▶ **Provided records**

---------------

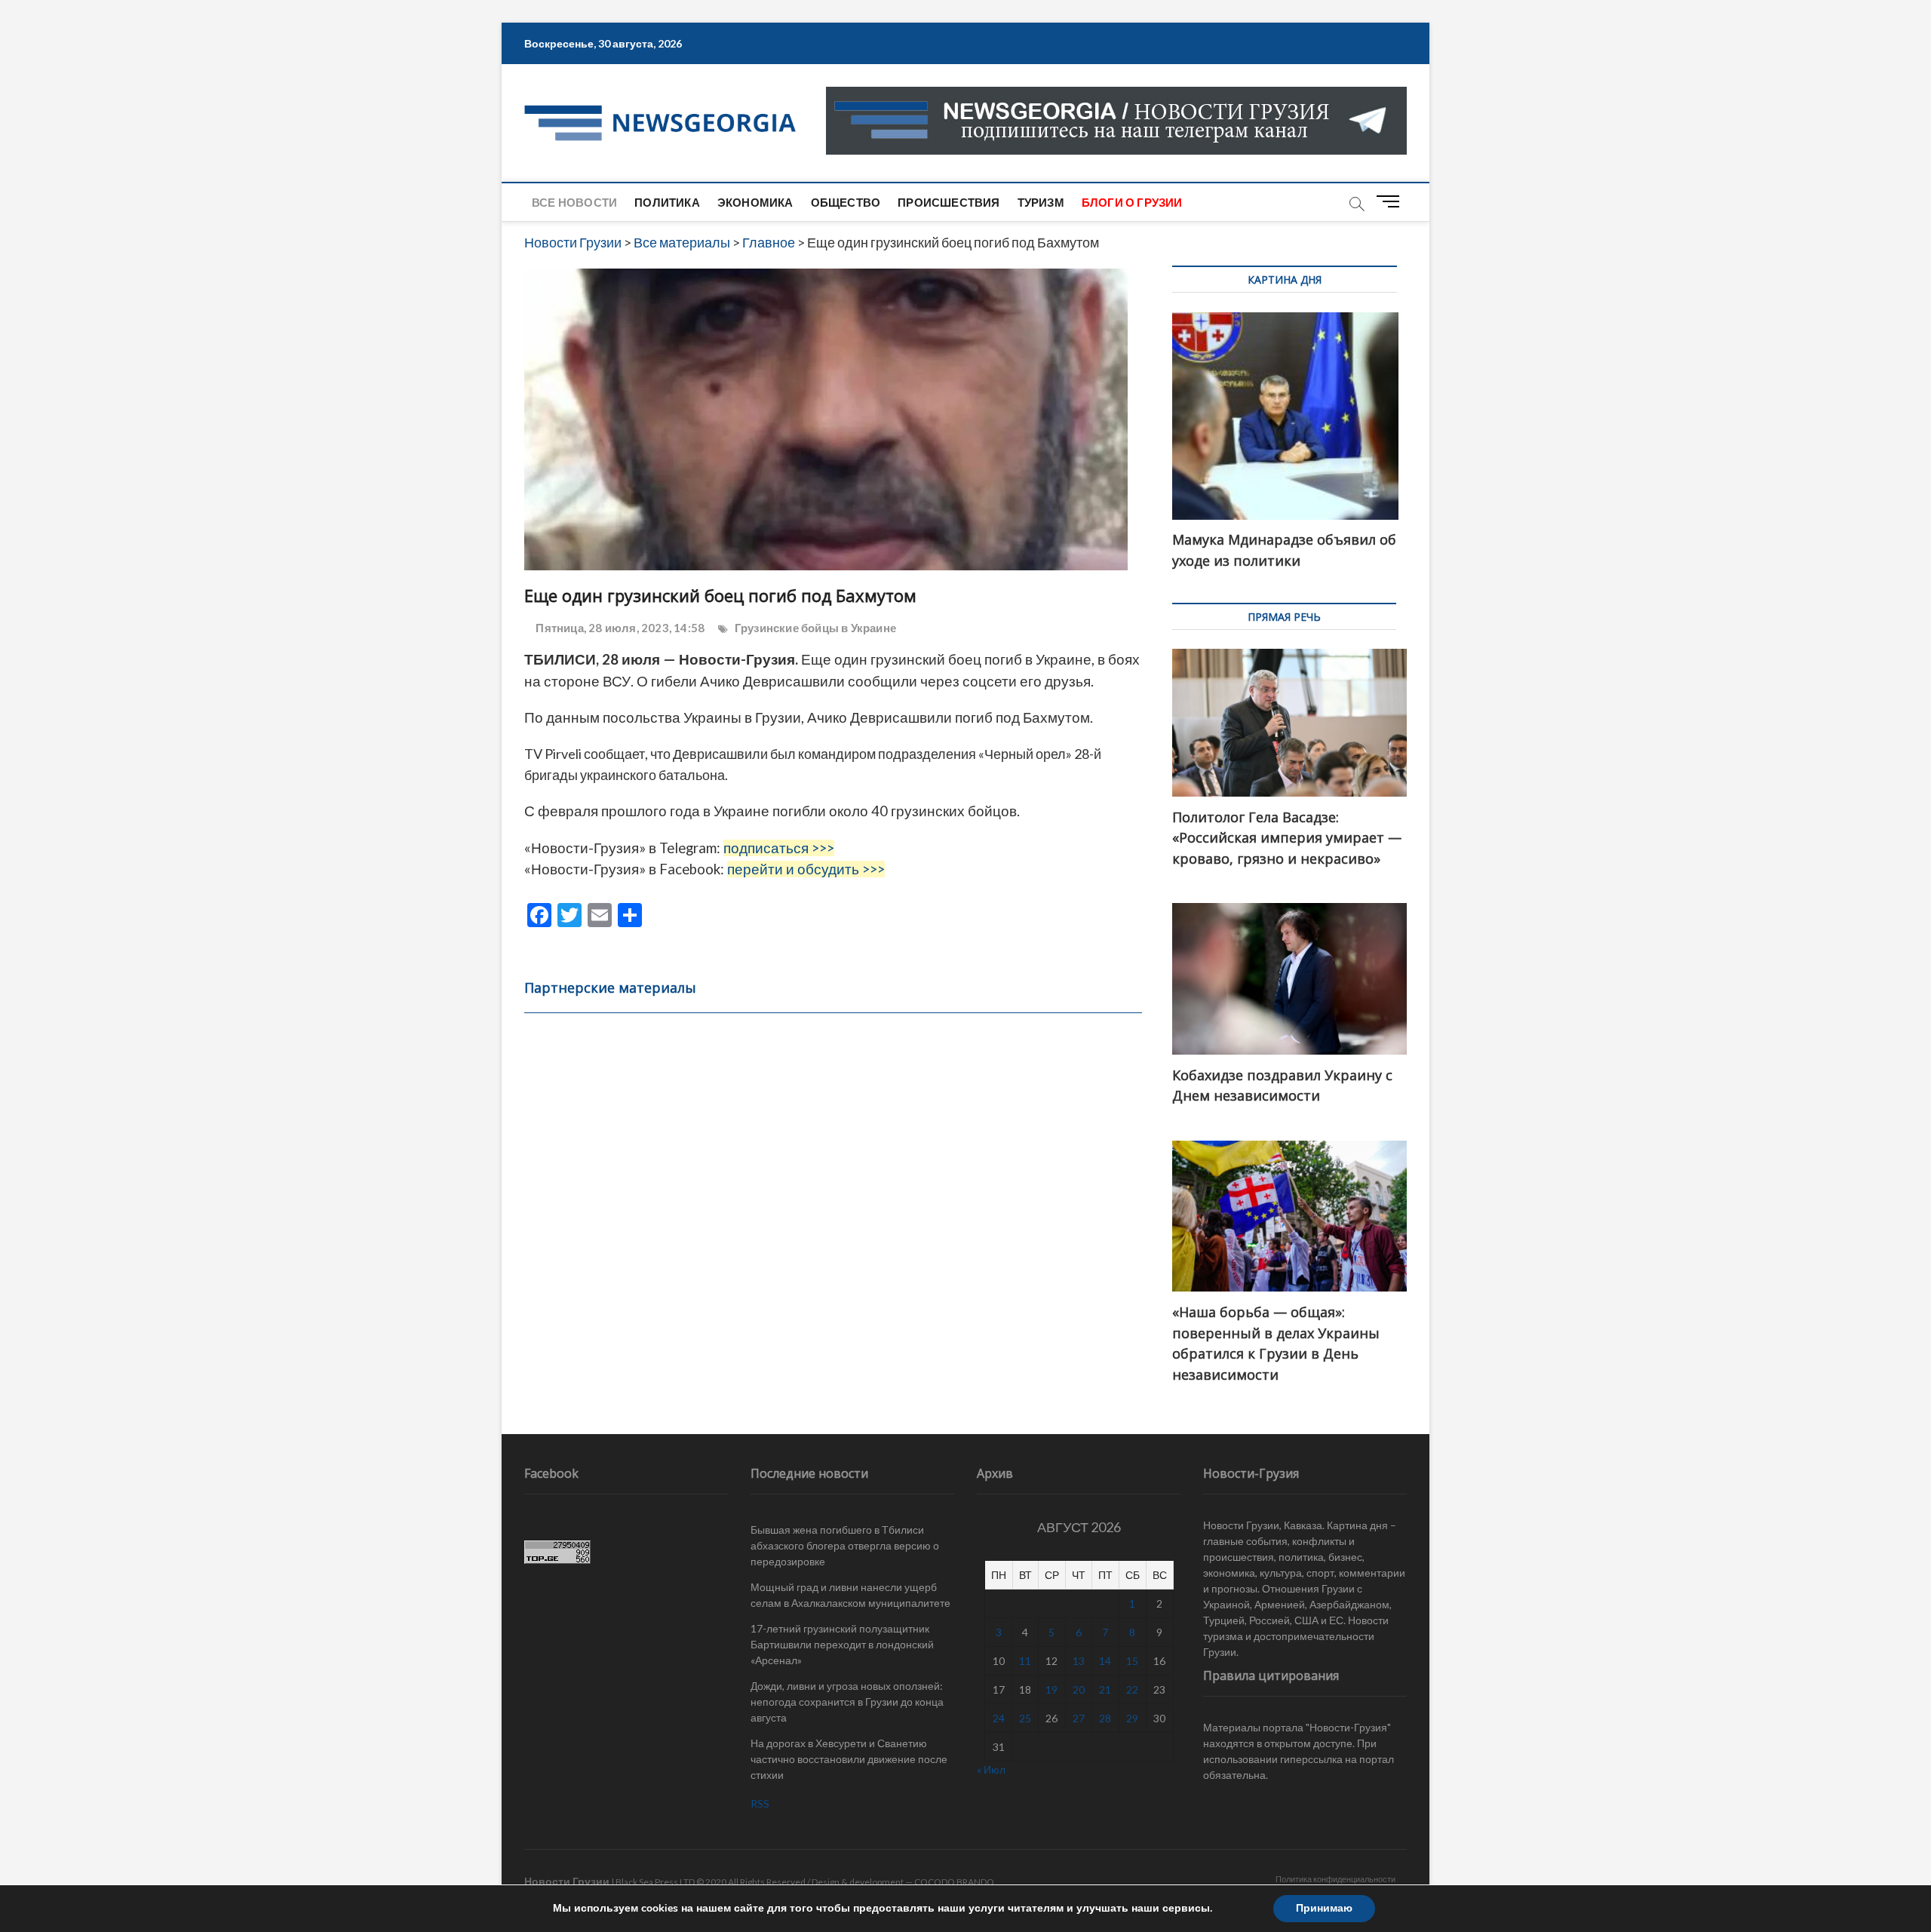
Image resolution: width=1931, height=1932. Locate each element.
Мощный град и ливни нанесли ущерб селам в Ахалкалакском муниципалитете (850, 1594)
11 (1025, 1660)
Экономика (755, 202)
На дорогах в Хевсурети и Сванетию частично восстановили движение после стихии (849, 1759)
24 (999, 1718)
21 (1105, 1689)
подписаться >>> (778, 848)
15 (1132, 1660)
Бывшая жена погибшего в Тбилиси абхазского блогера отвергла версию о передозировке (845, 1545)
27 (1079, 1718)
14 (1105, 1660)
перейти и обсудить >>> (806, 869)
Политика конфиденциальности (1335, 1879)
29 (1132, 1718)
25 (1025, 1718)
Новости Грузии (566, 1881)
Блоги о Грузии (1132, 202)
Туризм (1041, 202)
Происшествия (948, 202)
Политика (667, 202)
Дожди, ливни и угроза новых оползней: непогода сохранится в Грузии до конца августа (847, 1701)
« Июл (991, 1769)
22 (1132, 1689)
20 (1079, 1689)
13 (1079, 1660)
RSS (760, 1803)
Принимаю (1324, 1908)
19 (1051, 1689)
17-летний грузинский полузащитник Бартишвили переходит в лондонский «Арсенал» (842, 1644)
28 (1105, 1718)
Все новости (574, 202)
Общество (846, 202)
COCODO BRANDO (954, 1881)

---------------

▶ **Exercise directions**
Set down the data above exactly as written. Omit the pictures.

▶ **Task answer**
Image resolution: width=1931, height=1932. Locate each element.
Мощный град и ливни нанесли ущерб селам в Ахалкалакском муниципалитете (850, 1594)
11 (1025, 1660)
Экономика (755, 202)
На дорогах в Хевсурети и Сванетию частично восстановили движение после стихии (849, 1759)
24 (999, 1718)
21 (1105, 1689)
подписаться >>> (778, 848)
15 (1132, 1660)
Бывшая жена погибшего в Тбилиси абхазского блогера отвергла версию о передозировке (845, 1545)
27 (1079, 1718)
14 (1105, 1660)
перейти и обсудить >>> (806, 869)
Политика конфиденциальности (1335, 1879)
29 (1132, 1718)
25 (1025, 1718)
Новости Грузии (566, 1881)
Блоги о Грузии (1132, 202)
Туризм (1041, 202)
Происшествия (948, 202)
Политика (667, 202)
Дожди, ливни и угроза новых оползней: непогода сохранится в Грузии до конца августа (847, 1701)
« Июл (991, 1769)
22 (1132, 1689)
20 (1079, 1689)
13 (1079, 1660)
RSS (760, 1803)
Принимаю (1324, 1908)
19 (1051, 1689)
17-летний грузинский полузащитник Бартишвили переходит в лондонский «Арсенал» (842, 1644)
28 (1105, 1718)
Все новости (574, 202)
Общество (846, 202)
COCODO BRANDO (954, 1881)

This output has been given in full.